Source: Roar Magazine
The second “Assembly of Assemblies” of the Yellow Vests showed both the importance and challenges of organizing a nation-wide direct democratic resistance movement.
Early last month, between April 5-7, the Gilets Jaunes (Yellow Vests) organized a second “Assembly of Assemblies” in Saint-Nazaire, following the first such meeting in Commercy back in January. The following article is a partial report-back on these meetings, offering an enthusiastic, albeit ambivalent, assessment. When “limits” and “disappointments” are mentioned, the author considers them despite everything as being part of a long process: “democracy must be conceived as a painful learning process”.
However, according to echoes reaching us from other sources, it would seem to be the forms of democracy themselves that are at least in part responsible for making those few days painful: obsession with voting, exacerbated formalism, massive presence of veteran activists, etc.
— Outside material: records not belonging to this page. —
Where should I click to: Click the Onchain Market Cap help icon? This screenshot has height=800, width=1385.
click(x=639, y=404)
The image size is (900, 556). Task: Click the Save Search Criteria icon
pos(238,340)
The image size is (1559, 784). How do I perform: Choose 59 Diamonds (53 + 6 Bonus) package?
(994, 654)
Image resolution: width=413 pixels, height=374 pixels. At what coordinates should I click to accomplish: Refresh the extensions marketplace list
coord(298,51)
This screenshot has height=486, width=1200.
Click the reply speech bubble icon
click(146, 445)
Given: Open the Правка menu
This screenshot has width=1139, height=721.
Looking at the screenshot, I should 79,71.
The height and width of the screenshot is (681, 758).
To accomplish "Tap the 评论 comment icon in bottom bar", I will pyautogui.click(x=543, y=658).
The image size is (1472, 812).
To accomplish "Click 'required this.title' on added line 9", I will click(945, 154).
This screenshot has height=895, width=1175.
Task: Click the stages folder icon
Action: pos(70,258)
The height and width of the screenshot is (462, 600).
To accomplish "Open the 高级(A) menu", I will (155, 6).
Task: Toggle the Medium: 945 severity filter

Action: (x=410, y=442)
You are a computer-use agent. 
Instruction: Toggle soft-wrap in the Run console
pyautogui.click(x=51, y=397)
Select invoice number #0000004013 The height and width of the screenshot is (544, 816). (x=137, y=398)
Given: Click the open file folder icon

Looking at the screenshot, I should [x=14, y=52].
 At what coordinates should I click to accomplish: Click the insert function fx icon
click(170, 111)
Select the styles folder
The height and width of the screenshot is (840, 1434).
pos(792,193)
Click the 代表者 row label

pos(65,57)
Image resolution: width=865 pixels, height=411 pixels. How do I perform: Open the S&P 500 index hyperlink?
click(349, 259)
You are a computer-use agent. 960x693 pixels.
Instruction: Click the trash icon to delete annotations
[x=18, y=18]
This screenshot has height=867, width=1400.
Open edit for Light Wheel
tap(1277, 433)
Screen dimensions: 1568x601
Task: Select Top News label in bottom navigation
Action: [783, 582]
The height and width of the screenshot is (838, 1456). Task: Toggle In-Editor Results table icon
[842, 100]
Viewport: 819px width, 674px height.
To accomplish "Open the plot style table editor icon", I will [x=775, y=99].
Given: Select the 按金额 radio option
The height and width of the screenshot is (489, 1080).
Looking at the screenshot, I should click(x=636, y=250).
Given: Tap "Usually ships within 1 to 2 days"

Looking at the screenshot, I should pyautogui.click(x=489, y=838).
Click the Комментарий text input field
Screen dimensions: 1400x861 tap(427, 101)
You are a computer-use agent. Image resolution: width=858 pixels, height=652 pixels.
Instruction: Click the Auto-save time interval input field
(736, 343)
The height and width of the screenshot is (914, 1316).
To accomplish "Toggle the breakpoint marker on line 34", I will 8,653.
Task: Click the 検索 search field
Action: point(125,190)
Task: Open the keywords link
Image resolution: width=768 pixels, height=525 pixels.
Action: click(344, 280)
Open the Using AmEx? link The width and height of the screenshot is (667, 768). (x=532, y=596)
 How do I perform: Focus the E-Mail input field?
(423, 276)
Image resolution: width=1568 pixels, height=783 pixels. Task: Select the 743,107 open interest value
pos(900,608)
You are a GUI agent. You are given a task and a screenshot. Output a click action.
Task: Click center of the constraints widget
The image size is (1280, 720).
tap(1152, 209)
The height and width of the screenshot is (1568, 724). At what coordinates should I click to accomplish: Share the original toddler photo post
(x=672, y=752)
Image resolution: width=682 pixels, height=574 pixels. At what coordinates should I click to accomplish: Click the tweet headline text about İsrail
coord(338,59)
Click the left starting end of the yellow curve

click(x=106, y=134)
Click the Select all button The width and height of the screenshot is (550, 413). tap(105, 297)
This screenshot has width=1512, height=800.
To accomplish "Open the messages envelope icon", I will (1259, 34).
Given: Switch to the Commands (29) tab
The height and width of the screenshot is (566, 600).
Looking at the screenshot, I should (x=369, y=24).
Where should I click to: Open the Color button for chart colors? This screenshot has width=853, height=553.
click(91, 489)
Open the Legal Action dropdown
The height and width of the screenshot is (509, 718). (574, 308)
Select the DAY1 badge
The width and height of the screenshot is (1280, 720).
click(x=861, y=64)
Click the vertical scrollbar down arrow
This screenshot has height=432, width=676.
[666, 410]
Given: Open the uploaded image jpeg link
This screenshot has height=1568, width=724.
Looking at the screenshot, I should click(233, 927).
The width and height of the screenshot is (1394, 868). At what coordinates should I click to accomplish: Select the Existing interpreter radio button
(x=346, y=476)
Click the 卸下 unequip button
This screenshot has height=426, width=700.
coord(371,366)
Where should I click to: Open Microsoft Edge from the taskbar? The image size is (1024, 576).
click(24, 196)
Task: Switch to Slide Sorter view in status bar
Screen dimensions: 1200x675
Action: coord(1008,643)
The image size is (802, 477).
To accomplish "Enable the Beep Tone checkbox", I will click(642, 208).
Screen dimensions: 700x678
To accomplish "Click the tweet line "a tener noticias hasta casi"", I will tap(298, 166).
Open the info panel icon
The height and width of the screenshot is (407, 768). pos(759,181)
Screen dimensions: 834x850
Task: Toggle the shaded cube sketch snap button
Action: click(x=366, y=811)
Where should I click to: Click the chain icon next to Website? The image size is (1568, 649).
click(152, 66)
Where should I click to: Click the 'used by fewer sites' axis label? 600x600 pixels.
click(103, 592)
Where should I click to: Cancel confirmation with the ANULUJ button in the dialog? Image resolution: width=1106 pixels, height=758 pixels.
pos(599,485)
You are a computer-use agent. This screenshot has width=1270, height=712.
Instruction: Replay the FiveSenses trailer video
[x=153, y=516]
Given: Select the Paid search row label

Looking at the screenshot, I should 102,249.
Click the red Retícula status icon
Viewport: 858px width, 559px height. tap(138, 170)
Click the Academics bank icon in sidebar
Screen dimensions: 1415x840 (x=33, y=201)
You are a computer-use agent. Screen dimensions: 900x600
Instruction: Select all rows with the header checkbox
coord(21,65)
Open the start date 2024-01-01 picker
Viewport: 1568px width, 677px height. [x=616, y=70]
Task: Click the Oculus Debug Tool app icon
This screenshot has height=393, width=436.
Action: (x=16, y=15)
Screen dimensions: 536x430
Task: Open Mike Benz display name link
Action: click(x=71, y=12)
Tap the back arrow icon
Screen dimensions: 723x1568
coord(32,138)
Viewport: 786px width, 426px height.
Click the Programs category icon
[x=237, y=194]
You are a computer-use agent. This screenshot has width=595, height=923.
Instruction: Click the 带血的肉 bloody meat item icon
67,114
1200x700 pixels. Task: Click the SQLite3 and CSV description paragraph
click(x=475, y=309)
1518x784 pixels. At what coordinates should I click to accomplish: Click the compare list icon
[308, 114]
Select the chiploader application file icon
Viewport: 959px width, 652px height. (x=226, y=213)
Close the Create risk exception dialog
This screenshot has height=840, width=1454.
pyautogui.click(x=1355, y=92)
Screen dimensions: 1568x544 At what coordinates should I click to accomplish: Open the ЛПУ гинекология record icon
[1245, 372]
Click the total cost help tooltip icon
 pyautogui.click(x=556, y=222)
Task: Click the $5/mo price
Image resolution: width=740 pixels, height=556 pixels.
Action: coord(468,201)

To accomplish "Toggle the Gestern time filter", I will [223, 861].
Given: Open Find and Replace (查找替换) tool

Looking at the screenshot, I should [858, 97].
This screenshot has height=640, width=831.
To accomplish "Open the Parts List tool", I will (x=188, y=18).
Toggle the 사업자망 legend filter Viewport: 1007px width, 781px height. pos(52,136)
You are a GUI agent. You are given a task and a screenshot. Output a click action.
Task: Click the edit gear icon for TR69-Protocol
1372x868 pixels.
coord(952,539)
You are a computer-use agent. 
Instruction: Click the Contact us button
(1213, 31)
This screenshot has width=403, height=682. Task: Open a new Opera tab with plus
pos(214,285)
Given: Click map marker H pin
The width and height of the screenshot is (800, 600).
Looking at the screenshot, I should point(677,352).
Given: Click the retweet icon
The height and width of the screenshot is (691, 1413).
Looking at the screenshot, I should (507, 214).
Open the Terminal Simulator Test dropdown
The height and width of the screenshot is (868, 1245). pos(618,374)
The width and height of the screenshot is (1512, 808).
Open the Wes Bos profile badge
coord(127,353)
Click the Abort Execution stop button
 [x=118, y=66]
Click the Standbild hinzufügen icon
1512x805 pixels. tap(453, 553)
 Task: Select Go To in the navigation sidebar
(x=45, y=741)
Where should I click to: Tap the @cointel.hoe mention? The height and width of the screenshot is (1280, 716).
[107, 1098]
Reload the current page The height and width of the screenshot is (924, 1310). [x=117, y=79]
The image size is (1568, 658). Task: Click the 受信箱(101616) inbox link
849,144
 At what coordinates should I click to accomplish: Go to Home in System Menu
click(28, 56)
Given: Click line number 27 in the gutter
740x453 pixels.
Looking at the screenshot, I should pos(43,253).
While we think it is vital for the Gilets Jaunes movement to be able to organize nationally beyond virtual channels (Facebook, Telegram, etc.), it seems to us a bit sad that this process, in many ways, insists on using the same democratic practices that we are already familiar with: representatives — elected — who vote on texts and get bogged down in conflicts that no one understands.
Why not simply take advantage of moments like these to talk about different local situations, forge a sharper perspective on the state of the movement and its different parts, and even, perhaps, coordinate a few pertinent actions?